After working at Legacy.com for a year I ran into a former writing teacher of mine at an alumni reading event. He was still teaching, still writing and his latest book was forthcoming on a small university press. When he inquired what I had been up to, I tried to explain the nature of my job as a content screener with Legacy.com in a more personal manner that went beyond the basic job description.
“You’re a censor!” he shouted, and shook his head looking me dead in the eyes with a feigned disgust that slowly softened into a smile as he saw the shock at his remark in my own face. “How’s that going for you?” he laughed. He knew me and knew he had just pushed a button of mine.
In that writing program we were really pushed by our teachers to break boundaries, expand the envelope, and burst the bubble like all “great writers” are supposed to. There was even a class in the program specifically about censorship. It encouraged us to tell the true story in a true voice, regardless. We studied writers that time and time again got shot down and really had to work to be heard. I loved that class.
Being labeled a censor, like being identified the lone heathen in a room full of saints, didn’t sit well with me. It didn’t sound right. It was like calling a Democrat a Republican, or vice versa or worse. It fell way short in describing the actual day to day activities of a content screener for Legacy.com.
To those that have had a guest book entry denied it might seem that way—that we are mechanized censors who are more rigid than an over-starched shirt—and I apologize if that is how you feel. But it is truly something different. Most entries pass after their initial read. Others are flagged for further review, and some of these flagged entries may even get escalated for more intensive investigation.
It is at this point the job becomes more like being a detective. You sleuth through the information at hand—the obituary, past guest book entries, pictures. You explore every suspicious claim made in an entry. In doing this, you begin to bring this person you’ve never met to life through the stories of others. They take shape—assume form, a personality—and you become acquainted in a very secondhand manner. Of course the writer of the entry will always know this person better than you could ever hope to, and that is why they are almost always given the benefit of the doubt.
It becomes your job to understand this memorialized individual. Uncover clues to their relationships with family, friends, co-workers and the world at large. You need to understand what the writer is truly saying in order to make that call to post the entry or not. It is rarely ever a snap decision. This is where it’s apparent you definitely aren’t a censor bot. Your emotions, experiences, relationships, and family life help put you in the author’s shoes. You truly empathize with them and what is being said.

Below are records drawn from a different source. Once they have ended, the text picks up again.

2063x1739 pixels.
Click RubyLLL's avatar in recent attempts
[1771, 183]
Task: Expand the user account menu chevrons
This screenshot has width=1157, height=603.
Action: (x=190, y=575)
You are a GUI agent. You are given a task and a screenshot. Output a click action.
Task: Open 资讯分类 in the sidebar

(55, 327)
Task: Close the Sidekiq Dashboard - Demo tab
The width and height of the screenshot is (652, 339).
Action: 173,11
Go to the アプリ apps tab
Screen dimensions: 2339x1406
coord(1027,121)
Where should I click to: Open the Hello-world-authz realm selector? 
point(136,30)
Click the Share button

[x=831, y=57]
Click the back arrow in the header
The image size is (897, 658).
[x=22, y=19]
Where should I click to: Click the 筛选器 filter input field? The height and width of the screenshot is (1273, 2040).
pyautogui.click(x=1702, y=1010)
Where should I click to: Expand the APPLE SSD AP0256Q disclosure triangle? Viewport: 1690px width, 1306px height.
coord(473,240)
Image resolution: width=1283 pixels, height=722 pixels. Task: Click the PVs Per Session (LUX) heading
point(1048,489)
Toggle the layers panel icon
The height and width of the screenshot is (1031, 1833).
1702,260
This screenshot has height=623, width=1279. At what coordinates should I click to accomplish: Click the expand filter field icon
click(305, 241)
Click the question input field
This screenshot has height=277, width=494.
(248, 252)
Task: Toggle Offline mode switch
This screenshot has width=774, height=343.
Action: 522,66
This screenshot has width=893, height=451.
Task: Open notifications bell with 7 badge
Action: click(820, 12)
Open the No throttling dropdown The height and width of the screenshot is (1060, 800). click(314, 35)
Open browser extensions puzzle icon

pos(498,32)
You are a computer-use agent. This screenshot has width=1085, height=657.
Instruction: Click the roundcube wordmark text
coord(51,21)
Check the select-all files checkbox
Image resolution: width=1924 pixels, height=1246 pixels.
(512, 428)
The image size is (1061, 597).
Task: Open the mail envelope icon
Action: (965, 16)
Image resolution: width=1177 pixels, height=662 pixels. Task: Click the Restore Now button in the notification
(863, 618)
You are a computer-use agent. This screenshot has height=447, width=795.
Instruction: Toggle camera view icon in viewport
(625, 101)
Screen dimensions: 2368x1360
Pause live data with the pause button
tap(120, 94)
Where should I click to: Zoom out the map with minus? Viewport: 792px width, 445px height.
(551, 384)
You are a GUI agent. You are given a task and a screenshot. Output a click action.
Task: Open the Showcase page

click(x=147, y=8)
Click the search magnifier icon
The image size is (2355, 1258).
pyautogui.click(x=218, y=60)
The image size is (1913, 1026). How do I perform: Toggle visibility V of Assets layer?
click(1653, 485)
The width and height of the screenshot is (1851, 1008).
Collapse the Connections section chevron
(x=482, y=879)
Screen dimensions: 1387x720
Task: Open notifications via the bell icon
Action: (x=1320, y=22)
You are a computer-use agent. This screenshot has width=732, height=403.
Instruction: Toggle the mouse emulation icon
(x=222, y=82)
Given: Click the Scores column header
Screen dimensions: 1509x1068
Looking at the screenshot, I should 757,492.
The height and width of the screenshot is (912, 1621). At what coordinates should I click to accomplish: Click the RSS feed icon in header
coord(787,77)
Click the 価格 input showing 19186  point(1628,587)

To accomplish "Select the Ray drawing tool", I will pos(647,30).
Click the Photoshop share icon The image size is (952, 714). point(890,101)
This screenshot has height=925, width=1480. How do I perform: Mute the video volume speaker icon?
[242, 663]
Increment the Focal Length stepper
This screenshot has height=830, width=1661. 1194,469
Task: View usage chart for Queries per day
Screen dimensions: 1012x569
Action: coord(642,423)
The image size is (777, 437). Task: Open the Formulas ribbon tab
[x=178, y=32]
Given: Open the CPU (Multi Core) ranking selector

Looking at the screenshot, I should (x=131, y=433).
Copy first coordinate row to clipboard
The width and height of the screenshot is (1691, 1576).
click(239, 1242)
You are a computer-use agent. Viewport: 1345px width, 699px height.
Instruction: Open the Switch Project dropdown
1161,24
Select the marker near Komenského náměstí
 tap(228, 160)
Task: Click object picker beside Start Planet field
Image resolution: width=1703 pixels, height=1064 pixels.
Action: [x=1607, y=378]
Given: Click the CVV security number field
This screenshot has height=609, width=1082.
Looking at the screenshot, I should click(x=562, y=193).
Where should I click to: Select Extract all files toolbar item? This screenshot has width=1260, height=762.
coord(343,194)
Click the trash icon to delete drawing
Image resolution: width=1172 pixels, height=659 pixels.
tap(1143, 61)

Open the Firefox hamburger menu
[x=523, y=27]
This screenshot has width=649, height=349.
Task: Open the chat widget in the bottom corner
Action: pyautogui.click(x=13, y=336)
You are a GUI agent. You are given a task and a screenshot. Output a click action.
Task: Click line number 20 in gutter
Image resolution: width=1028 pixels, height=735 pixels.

A pastor, a policeman, a teacher, a tattooist, a soldier, an activist, a biker or a business person are all going to receive quite different entries from those that knew them best. And it is in those differences where the entries get personal—for the authors, the readers and us, the screeners. But it is in the commonality of the entries—the love, respect, misery, remorse and gratefulness—where you realize there really are no big differences between all of us, only subtle ones.